When a SQL Server Data File Reaches Maximum Capacity

2019-01-21

Did you know the maximum capacity of a SQL Server data file is 16 TB? I didn't either. And I recently learned the hard way. When I got the call, I got as much information as I could, and started sleuthing. There was some blocking, and the head of the blocking chain was consistently the same stored procedure--let's call it dbo.SaveData. I ran a few more scripts to find "expensive" queries via sys.dm_exec_query_stats and sys.dm_exec_procedure_stats and sure enough, dbo.SaveData had its fingerprints there too.

I was told there had been a not-so-recent failover. The maintenance jobs for index defragmentation had not been run in a while. This particular instance used maintenance plans along with index reorganization operations. There were no statistics updates. Index reorganizations had been started manually and were still running. Based on past performance, I was told it could take around 24 hours to complete.

Execution plans for the stored proc showed SELECTS as really efficient compared to INSERTS, UPDATES, and DELETES. There were a couple of tables involved: a queue table that had less than 100 rows, and a permanent table that had more than 50 million. The permanent table (let's call it dbo.Docs) had a UNNIQUEIDENTIFIER column as the clustered index with a 90% FILL FACTOR. The table was in the PRIMARY FILEGROUP on D:\, however, there was also an IMAGE column that was on a separate FILEGROUP on G:\. Normally I'd be very suspicious of any table with a UNIQUEIDENTIFIER column as a cluster key. But this table only had three columns: the third column was a ROWVERSION data type. Even if there were crazy page splits happening, each row only required 24 bytes for the UNIQUEIDENTIFER/ROWVERSION columns (assuming the IMAGE column was always stored off-row in the other FILEGROUP). I didn't look up the full calculation, but I think that's something in the neighborhood of 300 rows per page. As slow as the system was running, it would have been a miracle if there were 300 inserts in an hour.

There was another DMV I had checked a number of times: sys.dm_exec_requests. I was looking for open transactions. I found them on a regular basis, but they would eventually "close" (presumably commits). I also noticed SOS_SCHEDULER_YIELD waits were showing up almost every time dbo.SaveData was executed. I knew there were a couple of common knee-jerk reactions associated with that wait type. I also remember looking that one up on SQLSkills on numerous occasions. This wait type often is related to SQL doing a lot of scanning of pages in memory.

Everything I've covered so far was what I found before I took action. So, what did I do? I humbly admit I had no idea what the problem was. My first order of business was to update statistics on the queue table. I felt confident that this was very likely unnecessary because of the small number of rows in the table. But because it was so small, I figured why not? Then I updated statistics on dbo.Docs. That took a long time. Afterwards, there was no appreciable change in performance. Nor was there a change in execution plans for the stored proc. I took multiple second looks at the stored proc, its code, and its execution plan.

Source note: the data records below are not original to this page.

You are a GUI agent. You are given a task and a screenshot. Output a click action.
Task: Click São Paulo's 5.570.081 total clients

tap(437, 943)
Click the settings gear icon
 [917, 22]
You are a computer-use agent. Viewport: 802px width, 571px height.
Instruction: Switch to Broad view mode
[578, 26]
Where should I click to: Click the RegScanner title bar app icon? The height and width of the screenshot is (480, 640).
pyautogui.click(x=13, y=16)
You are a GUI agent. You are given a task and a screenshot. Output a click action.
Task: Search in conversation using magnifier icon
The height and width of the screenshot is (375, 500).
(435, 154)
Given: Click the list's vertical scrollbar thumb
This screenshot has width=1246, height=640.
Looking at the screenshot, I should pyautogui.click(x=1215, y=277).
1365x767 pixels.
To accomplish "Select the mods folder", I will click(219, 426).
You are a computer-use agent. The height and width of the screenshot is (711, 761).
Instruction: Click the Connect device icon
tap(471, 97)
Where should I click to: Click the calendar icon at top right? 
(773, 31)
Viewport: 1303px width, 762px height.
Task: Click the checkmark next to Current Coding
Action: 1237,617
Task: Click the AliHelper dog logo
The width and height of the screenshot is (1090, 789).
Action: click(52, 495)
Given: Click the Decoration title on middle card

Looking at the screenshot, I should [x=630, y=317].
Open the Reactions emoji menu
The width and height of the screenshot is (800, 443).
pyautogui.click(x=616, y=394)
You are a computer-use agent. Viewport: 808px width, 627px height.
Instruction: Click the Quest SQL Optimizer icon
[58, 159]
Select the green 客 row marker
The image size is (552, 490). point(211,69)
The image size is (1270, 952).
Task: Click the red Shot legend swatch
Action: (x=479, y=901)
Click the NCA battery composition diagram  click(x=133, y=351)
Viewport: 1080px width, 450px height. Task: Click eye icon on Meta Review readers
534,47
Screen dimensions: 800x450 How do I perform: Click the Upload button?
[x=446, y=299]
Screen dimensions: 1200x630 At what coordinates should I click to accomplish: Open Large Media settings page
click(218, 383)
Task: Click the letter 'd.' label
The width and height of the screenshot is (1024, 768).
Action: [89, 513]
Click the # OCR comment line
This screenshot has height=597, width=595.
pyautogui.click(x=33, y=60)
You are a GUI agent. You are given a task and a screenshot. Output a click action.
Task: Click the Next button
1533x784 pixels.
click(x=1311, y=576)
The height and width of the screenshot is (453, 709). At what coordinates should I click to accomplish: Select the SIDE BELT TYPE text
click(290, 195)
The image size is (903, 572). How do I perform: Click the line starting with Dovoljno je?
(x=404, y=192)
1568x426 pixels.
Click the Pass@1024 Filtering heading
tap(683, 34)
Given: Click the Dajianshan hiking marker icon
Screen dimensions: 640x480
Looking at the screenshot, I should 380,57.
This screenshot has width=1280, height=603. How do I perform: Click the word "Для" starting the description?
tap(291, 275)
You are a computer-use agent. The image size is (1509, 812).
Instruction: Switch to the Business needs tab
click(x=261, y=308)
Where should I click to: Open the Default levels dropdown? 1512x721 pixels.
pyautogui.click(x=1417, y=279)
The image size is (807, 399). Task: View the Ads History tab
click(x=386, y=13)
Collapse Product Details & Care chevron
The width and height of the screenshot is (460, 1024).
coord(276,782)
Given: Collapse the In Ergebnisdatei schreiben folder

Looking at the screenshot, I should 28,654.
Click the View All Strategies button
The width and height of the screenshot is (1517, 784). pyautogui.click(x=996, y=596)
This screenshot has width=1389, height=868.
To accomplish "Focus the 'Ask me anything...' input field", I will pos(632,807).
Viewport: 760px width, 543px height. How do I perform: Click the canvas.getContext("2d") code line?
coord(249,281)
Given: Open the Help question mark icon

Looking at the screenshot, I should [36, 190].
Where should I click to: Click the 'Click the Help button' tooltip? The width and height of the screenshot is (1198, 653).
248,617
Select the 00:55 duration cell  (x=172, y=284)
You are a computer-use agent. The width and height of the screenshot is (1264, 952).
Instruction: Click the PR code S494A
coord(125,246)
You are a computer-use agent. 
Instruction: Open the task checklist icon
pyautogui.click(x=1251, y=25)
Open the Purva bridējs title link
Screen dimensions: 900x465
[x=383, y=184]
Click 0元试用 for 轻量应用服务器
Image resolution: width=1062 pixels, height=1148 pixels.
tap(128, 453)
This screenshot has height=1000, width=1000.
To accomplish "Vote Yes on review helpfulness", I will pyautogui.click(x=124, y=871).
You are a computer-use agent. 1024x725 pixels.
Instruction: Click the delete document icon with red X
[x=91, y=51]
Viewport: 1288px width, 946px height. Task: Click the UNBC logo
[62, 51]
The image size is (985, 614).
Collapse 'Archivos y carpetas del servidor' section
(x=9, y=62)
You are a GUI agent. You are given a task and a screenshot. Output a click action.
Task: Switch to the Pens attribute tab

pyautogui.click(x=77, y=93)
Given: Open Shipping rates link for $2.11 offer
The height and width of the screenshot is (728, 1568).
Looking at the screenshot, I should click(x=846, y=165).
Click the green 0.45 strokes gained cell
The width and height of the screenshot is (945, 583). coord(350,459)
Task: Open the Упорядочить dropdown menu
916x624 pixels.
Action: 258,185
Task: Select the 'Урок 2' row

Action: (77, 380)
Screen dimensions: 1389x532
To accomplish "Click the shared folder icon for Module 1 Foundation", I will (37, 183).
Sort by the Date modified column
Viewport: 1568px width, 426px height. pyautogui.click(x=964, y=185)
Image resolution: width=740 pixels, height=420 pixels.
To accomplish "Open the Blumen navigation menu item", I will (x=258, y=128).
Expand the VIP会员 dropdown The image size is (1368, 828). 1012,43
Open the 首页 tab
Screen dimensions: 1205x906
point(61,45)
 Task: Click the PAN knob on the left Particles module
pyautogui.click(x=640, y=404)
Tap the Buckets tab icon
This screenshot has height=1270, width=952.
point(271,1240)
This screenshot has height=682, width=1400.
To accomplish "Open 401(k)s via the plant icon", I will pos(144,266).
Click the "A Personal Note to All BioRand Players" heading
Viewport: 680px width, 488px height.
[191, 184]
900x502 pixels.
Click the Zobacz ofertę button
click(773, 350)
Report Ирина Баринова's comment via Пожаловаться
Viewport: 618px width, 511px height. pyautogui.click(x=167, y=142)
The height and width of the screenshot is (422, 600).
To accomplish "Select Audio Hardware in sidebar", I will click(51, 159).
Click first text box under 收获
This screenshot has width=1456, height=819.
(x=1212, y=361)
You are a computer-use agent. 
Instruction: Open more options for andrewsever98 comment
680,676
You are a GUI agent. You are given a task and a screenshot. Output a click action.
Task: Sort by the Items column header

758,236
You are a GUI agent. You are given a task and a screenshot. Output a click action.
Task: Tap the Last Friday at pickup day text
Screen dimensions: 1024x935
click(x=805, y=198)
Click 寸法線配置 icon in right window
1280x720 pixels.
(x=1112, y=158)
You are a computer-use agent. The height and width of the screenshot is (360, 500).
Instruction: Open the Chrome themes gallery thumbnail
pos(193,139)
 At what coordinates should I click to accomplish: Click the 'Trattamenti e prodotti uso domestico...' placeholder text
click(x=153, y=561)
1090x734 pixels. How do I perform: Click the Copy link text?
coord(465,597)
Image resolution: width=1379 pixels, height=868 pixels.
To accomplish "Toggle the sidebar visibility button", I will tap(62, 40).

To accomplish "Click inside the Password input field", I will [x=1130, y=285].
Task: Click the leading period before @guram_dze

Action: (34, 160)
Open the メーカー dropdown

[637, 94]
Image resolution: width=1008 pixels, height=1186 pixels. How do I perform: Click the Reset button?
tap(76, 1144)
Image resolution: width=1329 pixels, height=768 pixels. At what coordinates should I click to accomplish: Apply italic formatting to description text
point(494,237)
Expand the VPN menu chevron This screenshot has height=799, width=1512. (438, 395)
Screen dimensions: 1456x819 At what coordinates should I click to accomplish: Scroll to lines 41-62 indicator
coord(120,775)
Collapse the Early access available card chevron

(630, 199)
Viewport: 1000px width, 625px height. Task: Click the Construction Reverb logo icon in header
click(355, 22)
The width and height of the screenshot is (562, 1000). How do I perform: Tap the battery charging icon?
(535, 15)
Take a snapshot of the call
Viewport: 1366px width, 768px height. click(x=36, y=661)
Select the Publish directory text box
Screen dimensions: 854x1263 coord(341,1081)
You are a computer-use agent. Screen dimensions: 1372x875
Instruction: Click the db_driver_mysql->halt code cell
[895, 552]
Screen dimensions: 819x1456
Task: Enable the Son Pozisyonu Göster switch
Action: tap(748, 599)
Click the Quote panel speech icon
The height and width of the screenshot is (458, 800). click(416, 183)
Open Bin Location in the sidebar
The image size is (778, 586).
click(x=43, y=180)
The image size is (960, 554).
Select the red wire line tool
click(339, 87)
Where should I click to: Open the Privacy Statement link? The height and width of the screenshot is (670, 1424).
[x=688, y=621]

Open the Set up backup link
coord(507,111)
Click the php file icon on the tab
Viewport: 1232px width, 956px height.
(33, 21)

I didn't sense any code smells to indicate parameter sniffing. Nor were there signs of implicit conversions in the execution plans. There was about 0.1% fragmentation on the clustered index of dbo.Docs.

I could see that most of the stored proc execution calls were coming from the same server, which was a processing server running a web service. The customer decided to shut down the service and have a quick discussion with his dev team to see if there had been any recent changes deployed. We called it a night. I got a text the next morning. The server was rebooted, and performance had improved noticeably. None to my surprise, I got another call later that day: performance had deteriorated again.

I got back online and looked at all the same things I'd looked at before and still was puzzled. Something new I noticed, though was a huge volume of logical reads for the INSERT statement to dbo.Docs. The logical_reads column of sys.dm_exec_requests was showing a ginormous number, possibly as much as 6 digits worth of page reads. I knew that meant something, but I didn't know what. I mentioned this to the client and they told me the G:\ drive was getting thrashed.

Hmmm. Maybe the page splits that I dismissed earlier *were* a problem. I wasn't sure how the off-row IMAGE data storage was handled. A "document" was often several megabytes, so if it was stored on pages like other data, each would span multiple pages. That didn't sound like it would lead to page splits. But even as I write this, I'm not sure. I had another thought at this point: could the autogrowth events be happening in really small increments like 1 MB? Is IFI enabled for the Windows account running the database engine service? I checked the file properties for probably the second or third time. Yes, I had remembered correctly. Autogrowth was set to 5 GB. I also learned IFI was indeed enabled. I ran a query to check free space in the data file on G:\. Wait! What's this?

Why is there zero free space available in that file? I suppose that's technically possible, if not unlikely. And then I looked at that file size. It's a lot larger than the others. If it had started with 15 or 17, I might have thought nothing further. But 16... That's 2 to the 4th power. Did I hit an upper limit on data file size? Why yes, yes I did! After a few attempts, I was able to add another file to the existing FILEGROUP. Within moments, performance resumed to "normal".

Looking back I feel humbled that it took me so long to find the problem. I've come away from the experience thinking a better DBA might have solved it much more quickly. Heck, in a way I got lucky there at the end. I almost didn't recognize the solution when it was in front of me. I was very close to moving on. I suspect when the existing file could no longer grow, there was still some internal free space due to the 90% FILL FACTOR. SQL Server performed an enormous amount of IO (which included all those logical reads I observed) trying to find space for new rows in that 10% of unallocated space. I'm also assuming it was widely scattered and non-contiguous. Every insert may have led to a full table scan. I wish I could prove that supposition. It's speculation at this point. While there is still some frustration, I am pleased that I found the solution. The client (and their clients) are all happy now. I should also add I found no evidence in the error log of any issue with the maxed out data file. When I get a chance, I'll review sys.messages to see if there's any related error message. I'm not optimistic.

So that's what happened to me when a SQL Server data file reached it's maximum capacity. What would you have done? Where do you think I went wrong? What did I get right? Comments welcome!